When the first multicellular organisms evolved, their cells needed to communicate with each other to control their growth and development. Matthew Freeman’s group from the LMB’s Cell Biology Division, led by the postdoc Markus Zettl, has shown that one way they did this was to exploit much more ancient protein quality control machinery
Matthew’s group has been studying the rhomboids, a family of intramembrane proteases – enzymes which cut other membrane proteins within their membrane spanning domain. They discovered a mysterious subgroup of rhomboids, which they named iRhoms, that are present in all animals (and not in single cell organisms), but lack the key catalytic signature of an active enzyme. If they are not active proteases, why are they so well conserved and what do they do?

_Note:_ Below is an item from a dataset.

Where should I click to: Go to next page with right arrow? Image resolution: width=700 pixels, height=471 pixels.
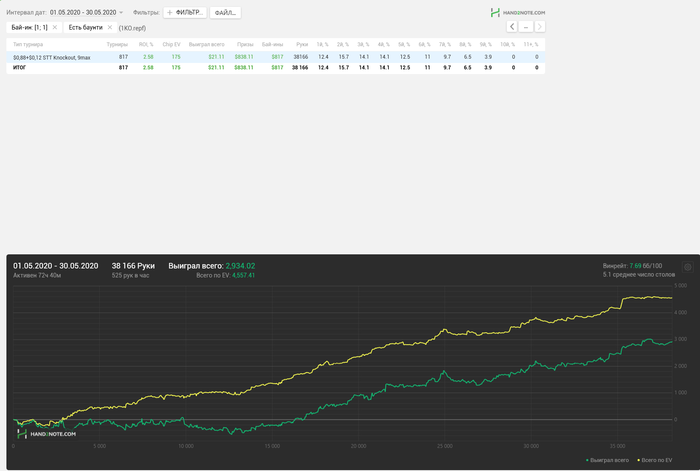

Their work, published recently in the journal Cell, sheds light on what these “dead” iRhom proteins do. Markus Zettl and others in Matthew’s group have shown that they are located in the endoplasmic reticulum (ER), and work by binding growth factors, thereby promoting their destruction before they can be secreted as active signals. To do this they hijack a process called ERAD (ER Associated Protein Degradation), a fundamental part of the cell’s quality control machinery. ERAD normally destroys abnormal proteins, which could otherwise cause damage to the cell. In this case, ERAD destroys growth factors that are normal but not wanted at a particular stage of development. iRhoms have therefore evolved a way of exploiting the cell’s intrinsic quality control machinery to regulate growth factor signalling between cells.
There is also an interesting evolutionary angle to this story. The rhomboid proteases from which iRhoms evolved, activate the same growth factor signalling pathway that the iRhoms inhibit. So the active enzyme has been transformed into a regulator of its own signalling pathway. Matthew’s group points out that such “dead” enzymes are actually quite common. Although little is known about most of these pseudoenzymes, it is possible that many of them will turn out to have regulatory functions related to the enzymes from which they evolved.
Since signalling controls cellular behaviour – should cells divide, die, or differentiate – its disruption underlies many diseases. Rhomboids themselves have been implicated in cancer, parasitic infection, obesity, mitochondrial disorders, and others. Understanding how rhomboids are regulated, and how iRhoms control communication between cells, could provide information of potential medical significance.